The middle class pays the highest percentage of their income in state and local taxes, according to the Institute on Taxation and Economic Policy, and although unemployment in Wisconsin has returned to pre-recession lows (an estimated 3.2% in April), wages have stagnated, making it harder for working families to get by. “These massive tax giveaways are not trickling down,” Taylor says. “When you don’t have a vibrant middle class, you’re not going to have a vibrant economy; end of story.”
The 2017-’19 budget includes one proposed change, closing a loophole that allowed some to essentially claim the MAC and credits paid to other states on the same income. Cornelius describes this change as a “minor tweak” that does not signal a fundamental shift in lawmakers’ thinking.
Investing in Communities
At the same time that the MAC has phased in, many public services have been slashed. Spending on transportation, K-12 schools and the UW system has been drastically reduced. Reschovsky connects these decisions to “the mythology that taxes are the only thing that matters.” Part of the trouble with this mindset is that these same services are important for attracting businesses and driving economic growth. “The rationale that’s often used is that these tax credits will attract people to our communities and help us grow economically,” says Heather Bourenane, director of the Wisconsin Public Education Network. “But when you ask someone why they’re moving to a community, the first thing they say is the schools,”

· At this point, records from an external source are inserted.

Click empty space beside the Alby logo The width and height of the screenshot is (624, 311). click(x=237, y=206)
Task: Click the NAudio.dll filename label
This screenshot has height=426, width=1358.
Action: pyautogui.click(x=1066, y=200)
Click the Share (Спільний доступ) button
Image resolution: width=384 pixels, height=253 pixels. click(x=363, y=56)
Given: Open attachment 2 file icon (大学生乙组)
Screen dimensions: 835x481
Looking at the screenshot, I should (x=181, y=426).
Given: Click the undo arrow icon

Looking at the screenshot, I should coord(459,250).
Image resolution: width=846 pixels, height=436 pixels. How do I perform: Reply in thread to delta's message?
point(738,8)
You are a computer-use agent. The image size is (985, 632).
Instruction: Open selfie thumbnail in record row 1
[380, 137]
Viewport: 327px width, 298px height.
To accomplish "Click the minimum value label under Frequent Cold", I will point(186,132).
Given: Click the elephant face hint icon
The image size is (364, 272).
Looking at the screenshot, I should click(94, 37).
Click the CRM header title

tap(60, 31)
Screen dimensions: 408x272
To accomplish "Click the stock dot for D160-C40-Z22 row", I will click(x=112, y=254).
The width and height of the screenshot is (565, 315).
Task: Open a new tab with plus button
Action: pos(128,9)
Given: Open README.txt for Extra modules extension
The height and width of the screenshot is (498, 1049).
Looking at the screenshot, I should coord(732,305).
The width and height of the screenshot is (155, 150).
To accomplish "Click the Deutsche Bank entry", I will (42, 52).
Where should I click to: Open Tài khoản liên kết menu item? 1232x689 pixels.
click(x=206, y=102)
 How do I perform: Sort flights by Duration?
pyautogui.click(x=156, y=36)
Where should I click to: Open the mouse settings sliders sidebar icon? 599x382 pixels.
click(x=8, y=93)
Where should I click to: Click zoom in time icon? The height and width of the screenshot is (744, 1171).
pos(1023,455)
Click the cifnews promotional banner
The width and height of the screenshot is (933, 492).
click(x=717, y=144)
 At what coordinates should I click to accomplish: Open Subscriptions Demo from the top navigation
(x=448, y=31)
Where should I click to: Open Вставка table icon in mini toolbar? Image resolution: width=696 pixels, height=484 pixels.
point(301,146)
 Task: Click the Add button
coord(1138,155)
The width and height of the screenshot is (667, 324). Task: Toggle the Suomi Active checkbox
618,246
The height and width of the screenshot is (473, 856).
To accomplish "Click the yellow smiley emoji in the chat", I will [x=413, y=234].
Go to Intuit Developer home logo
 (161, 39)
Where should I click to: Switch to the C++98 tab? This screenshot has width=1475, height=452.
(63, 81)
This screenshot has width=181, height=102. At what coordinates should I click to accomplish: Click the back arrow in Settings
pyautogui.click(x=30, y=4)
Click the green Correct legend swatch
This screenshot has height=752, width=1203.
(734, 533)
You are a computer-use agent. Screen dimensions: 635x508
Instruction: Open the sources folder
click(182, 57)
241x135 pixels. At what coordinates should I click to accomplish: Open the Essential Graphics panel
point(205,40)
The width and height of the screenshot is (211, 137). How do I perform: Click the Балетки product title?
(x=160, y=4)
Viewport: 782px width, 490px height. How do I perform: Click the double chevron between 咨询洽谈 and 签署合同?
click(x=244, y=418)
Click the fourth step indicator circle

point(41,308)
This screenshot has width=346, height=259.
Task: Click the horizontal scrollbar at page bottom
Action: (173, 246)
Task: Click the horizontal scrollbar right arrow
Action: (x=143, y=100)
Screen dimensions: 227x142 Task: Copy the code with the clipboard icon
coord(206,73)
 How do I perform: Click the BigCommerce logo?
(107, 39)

Walker’s 2011-’13 budget cut public school funding by nearly $800 million. Since then, districts have increasingly relied on referendums, voting to raise taxes to make up for the loss of state support. Bourenane describes schools going to referendum for “the most heartbreaking of basic maintenance,” and says that increasing funding is “an economic question as much as a moral one,” given the importance of schools to communities.
Cornelius regards investments in these services as a way to support not just one or two industries, but business in general. “Businesses need a lot of things to thrive. They need a solid transportation network, healthy, well-educated workers, communities that people want to live in,” she says. “So, to have this narrow focus on tax cuts as the only way to help Wisconsin businesses is short-sighted.”
Hintz cites long-term investment in priorities like education as the most important thing that state governments can do to stimulate economic growth. Tax policy can also play a role, he says, provided it meets certain standards.
“Fairness, accountability, effectiveness,” he says. “Any tax policy should have to pass that test.”